#### HOW TO COMPLETE THIS TASK:
From the line containing "Given: Open the three-dots more options menu" down to the final line of the entries below, return each line exactly and drop the pictures.

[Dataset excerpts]
•••
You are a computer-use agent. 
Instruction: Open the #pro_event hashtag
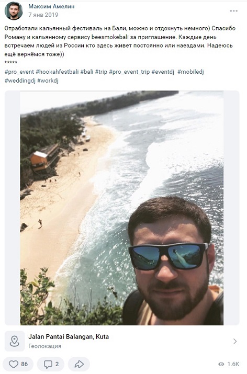coord(19,72)
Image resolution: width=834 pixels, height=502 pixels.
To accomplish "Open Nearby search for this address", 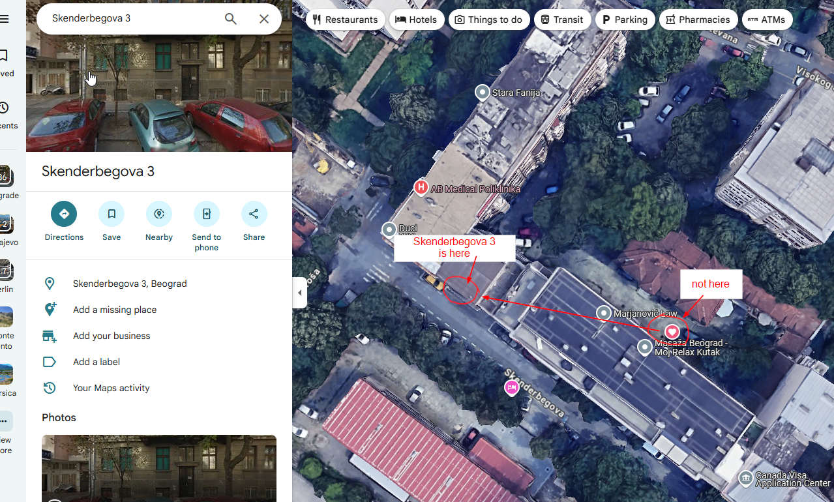I will click(x=159, y=214).
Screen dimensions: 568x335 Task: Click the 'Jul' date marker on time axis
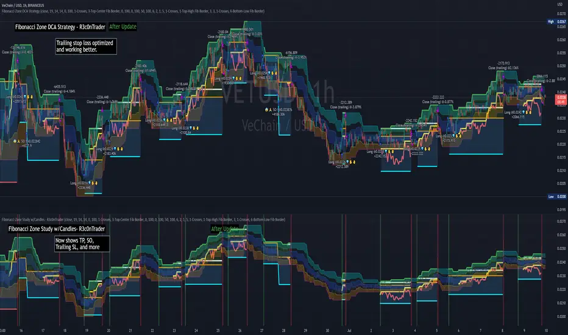coord(349,330)
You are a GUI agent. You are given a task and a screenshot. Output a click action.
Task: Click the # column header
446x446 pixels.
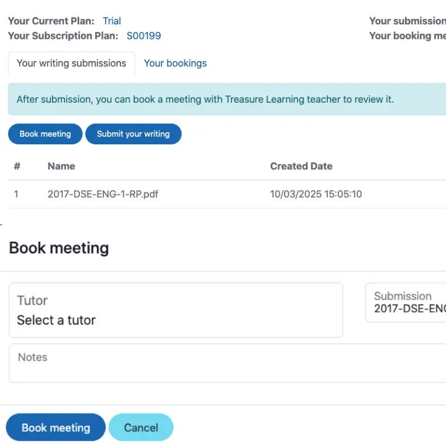[17, 167]
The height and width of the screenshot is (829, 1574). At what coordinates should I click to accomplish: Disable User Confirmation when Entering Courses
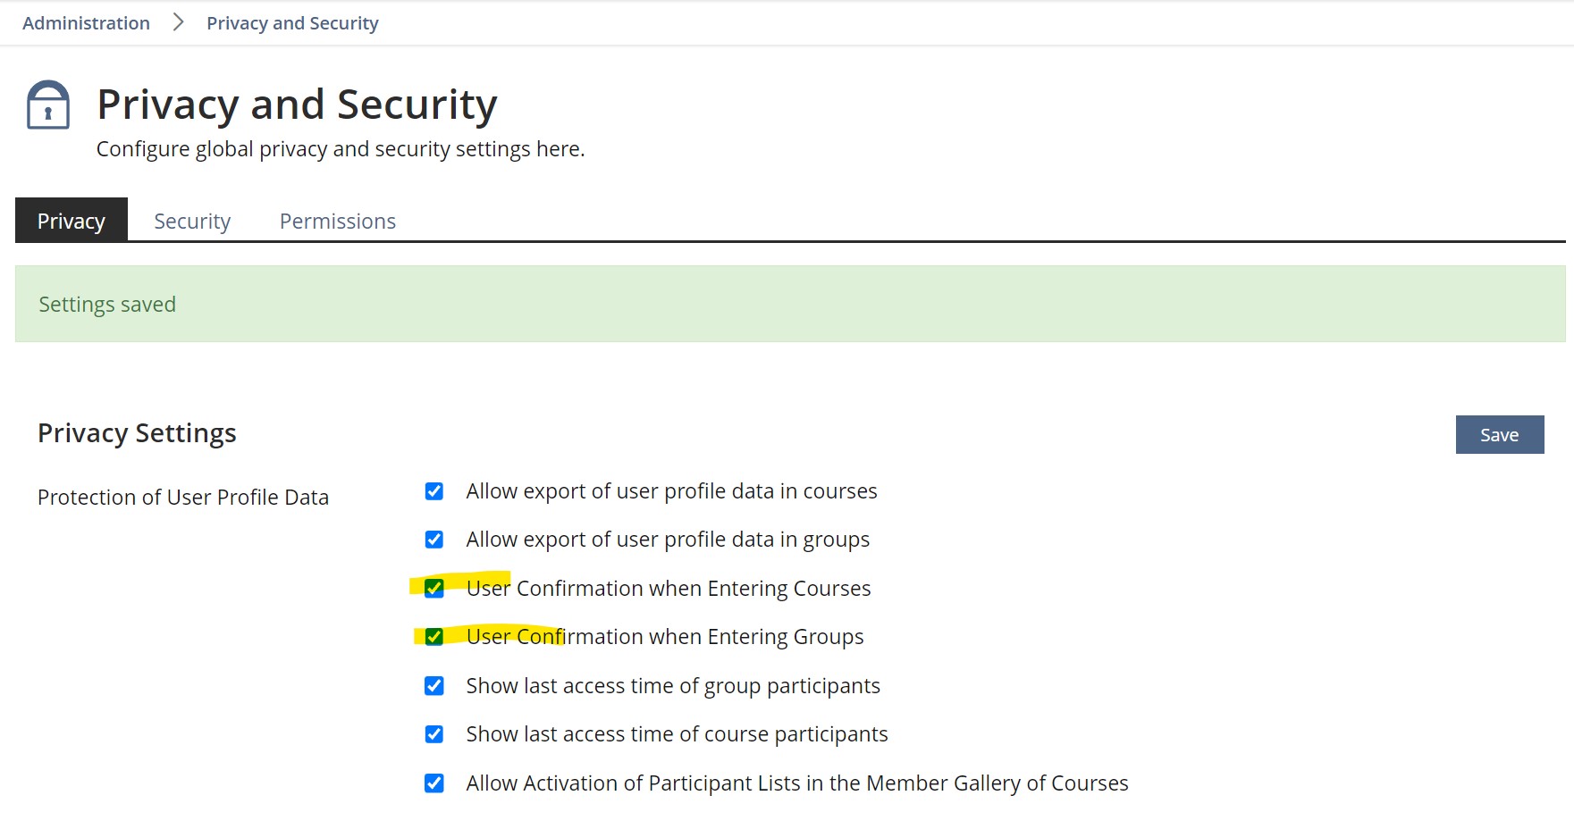[x=434, y=589]
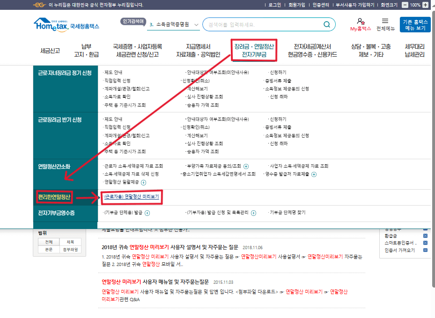Select the 첨부파일 search scope

(71, 250)
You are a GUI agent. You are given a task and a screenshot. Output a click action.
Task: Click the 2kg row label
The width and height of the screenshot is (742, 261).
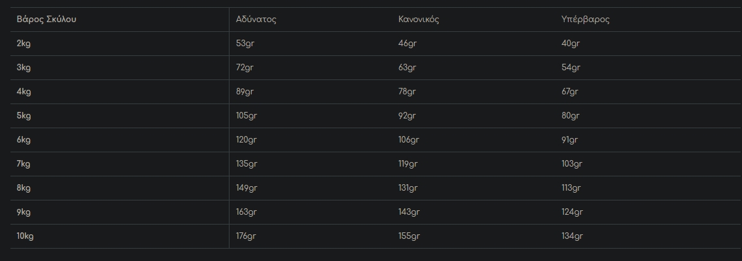23,44
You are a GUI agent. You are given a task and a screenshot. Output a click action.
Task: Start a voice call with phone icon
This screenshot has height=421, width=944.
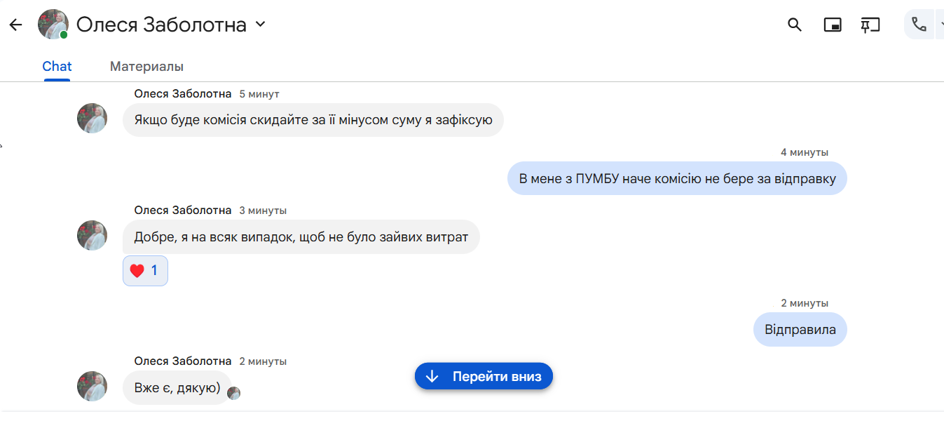coord(919,25)
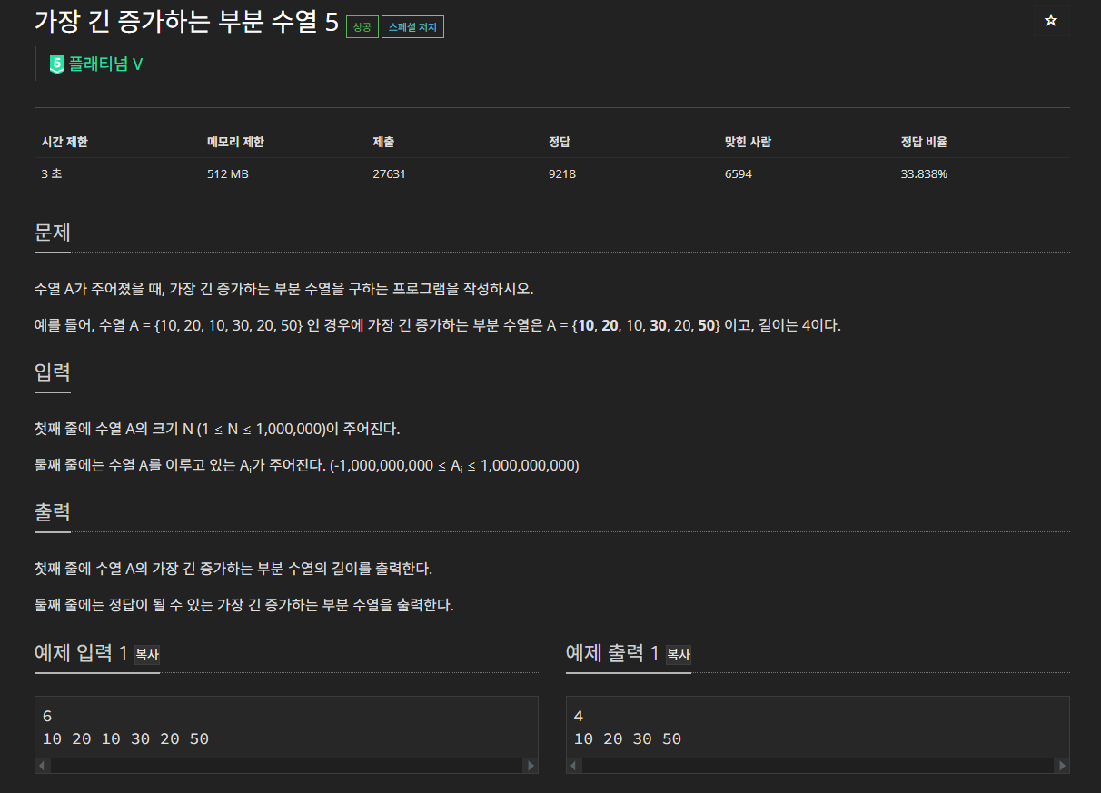The height and width of the screenshot is (793, 1101).
Task: Click the green shield number 5 emblem
Action: [x=56, y=64]
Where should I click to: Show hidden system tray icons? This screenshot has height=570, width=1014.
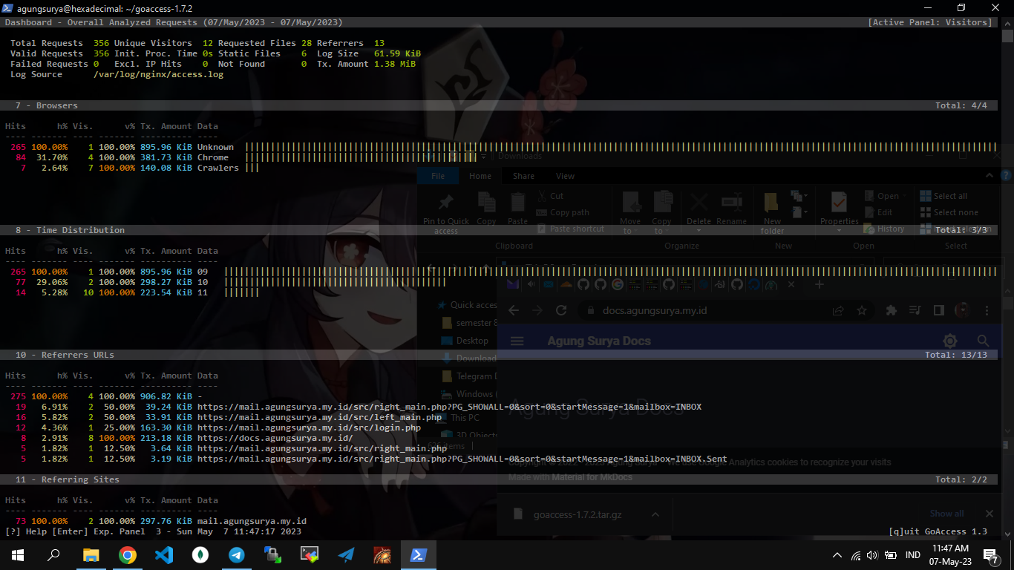[837, 555]
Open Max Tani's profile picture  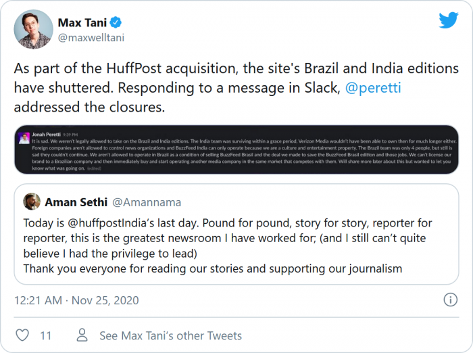click(33, 29)
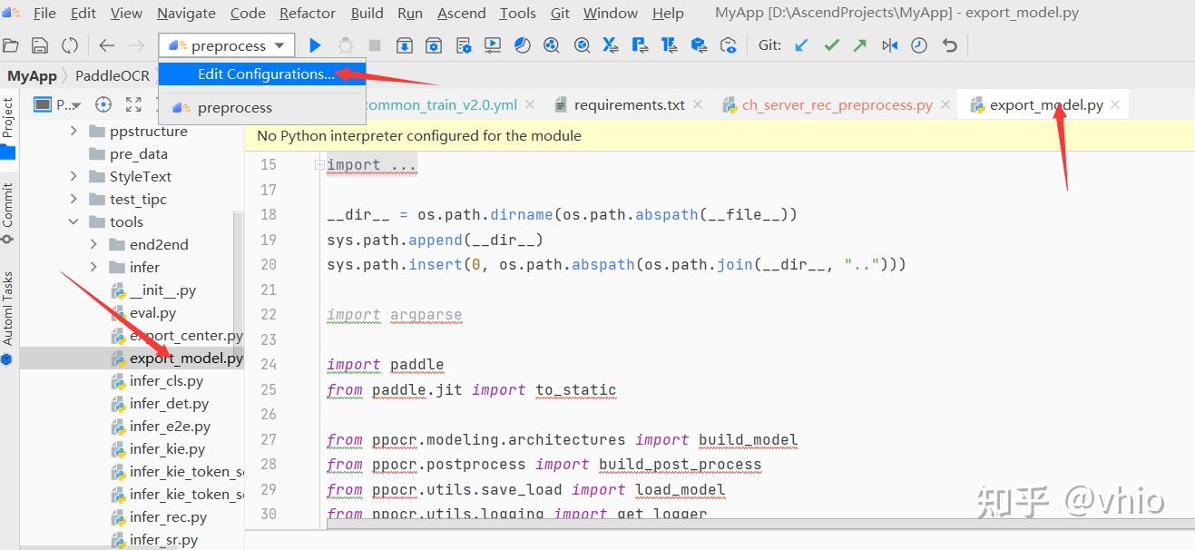Open the Ascend menu
1195x550 pixels.
461,13
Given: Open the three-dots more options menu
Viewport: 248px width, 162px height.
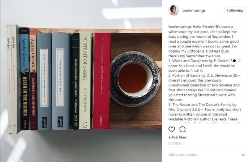Looking at the screenshot, I should pyautogui.click(x=244, y=155).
•••
#### PROBLEM SOLUTION:
Given: Open the three-dots more options menu
Viewport: 248px width, 162px height.
Looking at the screenshot, I should pyautogui.click(x=244, y=155).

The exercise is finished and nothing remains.